The complete set of records below must be repeated precisely as given.

━━━ ENTRIES SHOWN

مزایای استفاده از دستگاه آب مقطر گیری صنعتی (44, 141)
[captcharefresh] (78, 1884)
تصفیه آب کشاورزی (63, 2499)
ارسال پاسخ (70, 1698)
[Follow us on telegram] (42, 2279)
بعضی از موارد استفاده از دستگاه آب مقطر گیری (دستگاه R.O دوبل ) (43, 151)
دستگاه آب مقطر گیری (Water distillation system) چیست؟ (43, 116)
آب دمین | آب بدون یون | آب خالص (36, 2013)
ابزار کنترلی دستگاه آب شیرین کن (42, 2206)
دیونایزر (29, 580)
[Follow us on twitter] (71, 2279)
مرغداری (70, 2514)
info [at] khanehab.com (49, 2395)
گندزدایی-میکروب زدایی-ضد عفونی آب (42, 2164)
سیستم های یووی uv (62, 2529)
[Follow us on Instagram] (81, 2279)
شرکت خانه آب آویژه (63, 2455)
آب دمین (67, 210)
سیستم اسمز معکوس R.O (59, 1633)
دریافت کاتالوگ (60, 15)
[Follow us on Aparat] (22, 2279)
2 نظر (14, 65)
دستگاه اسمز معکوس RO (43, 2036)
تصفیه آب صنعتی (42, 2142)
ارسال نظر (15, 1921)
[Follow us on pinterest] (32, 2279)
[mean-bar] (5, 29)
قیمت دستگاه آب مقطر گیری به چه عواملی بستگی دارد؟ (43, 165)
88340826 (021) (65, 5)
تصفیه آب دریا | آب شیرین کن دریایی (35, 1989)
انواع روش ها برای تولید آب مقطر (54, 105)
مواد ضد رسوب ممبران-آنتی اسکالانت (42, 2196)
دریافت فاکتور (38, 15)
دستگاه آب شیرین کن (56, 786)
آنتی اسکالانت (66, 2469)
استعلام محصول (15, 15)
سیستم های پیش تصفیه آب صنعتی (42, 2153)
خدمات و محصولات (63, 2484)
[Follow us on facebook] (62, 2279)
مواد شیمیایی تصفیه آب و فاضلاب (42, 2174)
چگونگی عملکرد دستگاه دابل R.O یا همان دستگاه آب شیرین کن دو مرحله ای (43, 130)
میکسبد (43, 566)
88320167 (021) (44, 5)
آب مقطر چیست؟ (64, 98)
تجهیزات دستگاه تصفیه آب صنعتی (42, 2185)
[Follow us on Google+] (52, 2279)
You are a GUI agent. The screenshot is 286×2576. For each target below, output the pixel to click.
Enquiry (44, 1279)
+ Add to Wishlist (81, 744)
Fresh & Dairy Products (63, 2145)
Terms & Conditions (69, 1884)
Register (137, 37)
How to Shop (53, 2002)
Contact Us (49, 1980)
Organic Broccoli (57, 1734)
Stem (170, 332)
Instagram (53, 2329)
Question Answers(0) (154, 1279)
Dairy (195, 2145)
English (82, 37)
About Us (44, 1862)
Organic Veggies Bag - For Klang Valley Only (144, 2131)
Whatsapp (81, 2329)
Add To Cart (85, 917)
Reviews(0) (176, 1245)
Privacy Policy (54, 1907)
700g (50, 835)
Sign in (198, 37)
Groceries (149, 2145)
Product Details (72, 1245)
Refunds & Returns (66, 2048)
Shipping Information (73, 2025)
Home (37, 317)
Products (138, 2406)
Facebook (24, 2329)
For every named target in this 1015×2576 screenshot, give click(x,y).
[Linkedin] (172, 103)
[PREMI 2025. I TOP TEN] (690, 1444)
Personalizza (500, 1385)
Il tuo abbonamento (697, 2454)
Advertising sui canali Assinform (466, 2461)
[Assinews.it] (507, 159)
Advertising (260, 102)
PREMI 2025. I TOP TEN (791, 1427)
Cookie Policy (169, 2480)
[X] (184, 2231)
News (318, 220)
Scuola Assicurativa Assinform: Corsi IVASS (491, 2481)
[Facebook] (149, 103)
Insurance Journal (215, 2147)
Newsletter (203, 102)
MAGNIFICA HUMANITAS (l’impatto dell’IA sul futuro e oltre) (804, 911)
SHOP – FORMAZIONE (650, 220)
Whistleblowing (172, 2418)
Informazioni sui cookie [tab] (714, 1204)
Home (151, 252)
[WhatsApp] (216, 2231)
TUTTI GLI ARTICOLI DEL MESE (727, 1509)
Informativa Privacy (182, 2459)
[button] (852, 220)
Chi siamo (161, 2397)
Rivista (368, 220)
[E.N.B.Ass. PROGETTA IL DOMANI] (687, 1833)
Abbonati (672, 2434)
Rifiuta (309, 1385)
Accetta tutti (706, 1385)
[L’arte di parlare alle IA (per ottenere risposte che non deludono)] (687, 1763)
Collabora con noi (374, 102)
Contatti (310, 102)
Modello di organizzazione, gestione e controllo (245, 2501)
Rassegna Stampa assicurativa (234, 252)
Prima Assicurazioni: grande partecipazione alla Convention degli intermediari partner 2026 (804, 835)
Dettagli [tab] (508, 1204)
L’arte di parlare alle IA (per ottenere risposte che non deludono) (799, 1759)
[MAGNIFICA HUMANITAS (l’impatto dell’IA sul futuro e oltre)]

━━━━━━

**TASK RESPONSE**:
مزایای استفاده از دستگاه آب مقطر گیری صنعتی (44, 141)
[captcharefresh] (78, 1884)
تصفیه آب کشاورزی (63, 2499)
ارسال پاسخ (70, 1698)
[Follow us on telegram] (42, 2279)
بعضی از موارد استفاده از دستگاه آب مقطر گیری (دستگاه R.O دوبل ) (43, 151)
دستگاه آب مقطر گیری (Water distillation system) چیست؟ (43, 116)
آب دمین | آب بدون یون | آب خالص (36, 2013)
ابزار کنترلی دستگاه آب شیرین کن (42, 2206)
دیونایزر (29, 580)
[Follow us on twitter] (71, 2279)
مرغداری (70, 2514)
info [at] khanehab.com (49, 2395)
گندزدایی-میکروب زدایی-ضد عفونی آب (42, 2164)
سیستم های یووی uv (62, 2529)
[Follow us on Instagram] (81, 2279)
شرکت خانه آب آویژه (63, 2455)
آب دمین (67, 210)
سیستم اسمز معکوس R.O (59, 1633)
دریافت کاتالوگ (60, 15)
[Follow us on Aparat] (22, 2279)
2 نظر (14, 65)
دستگاه اسمز معکوس RO (43, 2036)
تصفیه آب صنعتی (42, 2142)
ارسال نظر (15, 1921)
[Follow us on pinterest] (32, 2279)
[mean-bar] (5, 29)
قیمت دستگاه آب مقطر گیری به چه عواملی بستگی دارد؟ (43, 165)
88340826 (021) (65, 5)
تصفیه آب دریا | آب شیرین کن دریایی (35, 1989)
انواع روش ها برای تولید آب مقطر (54, 105)
مواد ضد رسوب ممبران-آنتی اسکالانت (42, 2196)
دریافت فاکتور (38, 15)
دستگاه آب شیرین کن (56, 786)
آنتی اسکالانت (66, 2469)
استعلام محصول (15, 15)
سیستم های پیش تصفیه آب صنعتی (42, 2153)
خدمات و محصولات (63, 2484)
[Follow us on facebook] (62, 2279)
مواد شیمیایی تصفیه آب و فاضلاب (42, 2174)
چگونگی عملکرد دستگاه دابل R.O یا همان دستگاه آب شیرین کن دو مرحله ای (43, 130)
میکسبد (43, 566)
88320167 (021) (44, 5)
آب مقطر چیست؟ (64, 98)
تجهیزات دستگاه تصفیه آب صنعتی (42, 2185)
[Follow us on Google+] (52, 2279)
You are a GUI agent. The screenshot is 286×2576. For each target below, output the pixel to click.
Enquiry (44, 1279)
+ Add to Wishlist (81, 744)
Fresh & Dairy Products (63, 2145)
Terms & Conditions (69, 1884)
Register (137, 37)
How to Shop (53, 2002)
Contact Us (49, 1980)
Organic Broccoli (57, 1734)
Stem (170, 332)
Instagram (53, 2329)
Question Answers(0) (154, 1279)
Dairy (195, 2145)
English (82, 37)
About Us (44, 1862)
Organic Veggies Bag - For Klang Valley Only (144, 2131)
Whatsapp (81, 2329)
Add To Cart (85, 917)
Reviews(0) (176, 1245)
Privacy Policy (54, 1907)
700g (50, 835)
Sign in (198, 37)
Groceries (149, 2145)
Product Details (72, 1245)
Refunds & Returns (66, 2048)
Shipping Information (73, 2025)
Home (37, 317)
Products (138, 2406)
Facebook (24, 2329)
For every named target in this 1015×2576 screenshot, give click(x,y).
[Linkedin] (172, 103)
[PREMI 2025. I TOP TEN] (690, 1444)
Personalizza (500, 1385)
Il tuo abbonamento (697, 2454)
Advertising sui canali Assinform (466, 2461)
[Assinews.it] (507, 159)
Advertising (260, 102)
PREMI 2025. I TOP TEN (791, 1427)
Cookie Policy (169, 2480)
[X] (184, 2231)
News (318, 220)
Scuola Assicurativa Assinform: Corsi IVASS (491, 2481)
[Facebook] (149, 103)
Insurance Journal (215, 2147)
Newsletter (203, 102)
MAGNIFICA HUMANITAS (l’impatto dell’IA sul futuro e oltre) (804, 911)
SHOP – FORMAZIONE (650, 220)
Whistleblowing (172, 2418)
Informazioni sui cookie [tab] (714, 1204)
Home (151, 252)
[WhatsApp] (216, 2231)
TUTTI GLI ARTICOLI DEL MESE (727, 1509)
Informativa Privacy (182, 2459)
[button] (852, 220)
Chi siamo (161, 2397)
Rivista (368, 220)
[E.N.B.Ass. PROGETTA IL DOMANI] (687, 1833)
Abbonati (672, 2434)
Rifiuta (309, 1385)
Accetta tutti (706, 1385)
[L’arte di parlare alle IA (per ottenere risposte che non deludono)] (687, 1763)
Collabora con noi (374, 102)
Contatti (310, 102)
Modello di organizzazione, gestione e controllo (245, 2501)
Rassegna Stampa assicurativa (234, 252)
Prima Assicurazioni: grande partecipazione alla Convention degli intermediari partner 2026 (804, 835)
Dettagli [tab] (508, 1204)
L’arte di parlare alle IA (per ottenere risposte che non deludono) (799, 1759)
[MAGNIFICA HUMANITAS (l’impatto dell’IA sul futuro e oltre)]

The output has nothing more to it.